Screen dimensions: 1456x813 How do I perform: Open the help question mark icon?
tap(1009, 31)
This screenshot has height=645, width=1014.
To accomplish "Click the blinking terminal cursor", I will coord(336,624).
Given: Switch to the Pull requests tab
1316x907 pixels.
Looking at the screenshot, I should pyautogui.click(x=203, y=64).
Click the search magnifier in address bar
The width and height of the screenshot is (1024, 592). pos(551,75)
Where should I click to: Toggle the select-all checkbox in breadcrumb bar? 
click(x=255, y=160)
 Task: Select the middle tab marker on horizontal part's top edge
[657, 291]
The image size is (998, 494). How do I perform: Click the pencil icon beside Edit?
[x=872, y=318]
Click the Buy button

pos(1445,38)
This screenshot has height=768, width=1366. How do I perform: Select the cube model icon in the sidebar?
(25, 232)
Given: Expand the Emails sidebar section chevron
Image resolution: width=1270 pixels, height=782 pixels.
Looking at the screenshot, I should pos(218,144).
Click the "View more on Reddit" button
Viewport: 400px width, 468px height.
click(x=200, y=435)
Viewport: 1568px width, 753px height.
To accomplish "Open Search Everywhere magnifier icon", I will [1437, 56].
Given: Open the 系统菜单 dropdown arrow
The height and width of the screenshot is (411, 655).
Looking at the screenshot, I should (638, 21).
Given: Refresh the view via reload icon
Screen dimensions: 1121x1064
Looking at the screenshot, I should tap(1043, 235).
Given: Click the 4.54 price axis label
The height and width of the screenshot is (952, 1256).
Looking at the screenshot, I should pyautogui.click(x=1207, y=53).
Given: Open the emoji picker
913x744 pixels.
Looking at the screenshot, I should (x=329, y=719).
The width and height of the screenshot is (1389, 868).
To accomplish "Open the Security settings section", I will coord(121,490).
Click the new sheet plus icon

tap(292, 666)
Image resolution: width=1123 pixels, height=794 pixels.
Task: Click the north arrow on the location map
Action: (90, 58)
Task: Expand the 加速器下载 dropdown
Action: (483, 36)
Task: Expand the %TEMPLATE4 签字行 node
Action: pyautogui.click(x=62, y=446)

> _What you will do_:
Copy out, word for word, the part of the entries that starts with the line containing "This screenshot has height=645, width=1014." and runs through the end of the entries.

> _Solved exercise_:
This screenshot has height=645, width=1014.
To accomplish "Click the blinking terminal cursor", I will coord(336,624).
Given: Switch to the Pull requests tab
1316x907 pixels.
Looking at the screenshot, I should pyautogui.click(x=203, y=64).
Click the search magnifier in address bar
The width and height of the screenshot is (1024, 592). pos(551,75)
Where should I click to: Toggle the select-all checkbox in breadcrumb bar? 
click(x=255, y=160)
 Task: Select the middle tab marker on horizontal part's top edge
[657, 291]
The image size is (998, 494). How do I perform: Click the pencil icon beside Edit?
[x=872, y=318]
Click the Buy button

pos(1445,38)
This screenshot has height=768, width=1366. How do I perform: Select the cube model icon in the sidebar?
(25, 232)
Given: Expand the Emails sidebar section chevron
Image resolution: width=1270 pixels, height=782 pixels.
Looking at the screenshot, I should pos(218,144).
Click the "View more on Reddit" button
Viewport: 400px width, 468px height.
click(x=200, y=435)
Viewport: 1568px width, 753px height.
To accomplish "Open Search Everywhere magnifier icon", I will [1437, 56].
Given: Open the 系统菜单 dropdown arrow
The height and width of the screenshot is (411, 655).
Looking at the screenshot, I should (638, 21).
Given: Refresh the view via reload icon
Screen dimensions: 1121x1064
Looking at the screenshot, I should tap(1043, 235).
Given: Click the 4.54 price axis label
The height and width of the screenshot is (952, 1256).
Looking at the screenshot, I should pyautogui.click(x=1207, y=53).
Given: Open the emoji picker
913x744 pixels.
Looking at the screenshot, I should (x=329, y=719).
The width and height of the screenshot is (1389, 868).
To accomplish "Open the Security settings section", I will coord(121,490).
Click the new sheet plus icon

tap(292, 666)
Image resolution: width=1123 pixels, height=794 pixels.
Task: Click the north arrow on the location map
Action: (90, 58)
Task: Expand the 加速器下载 dropdown
Action: (483, 36)
Task: Expand the %TEMPLATE4 签字行 node
Action: pyautogui.click(x=62, y=446)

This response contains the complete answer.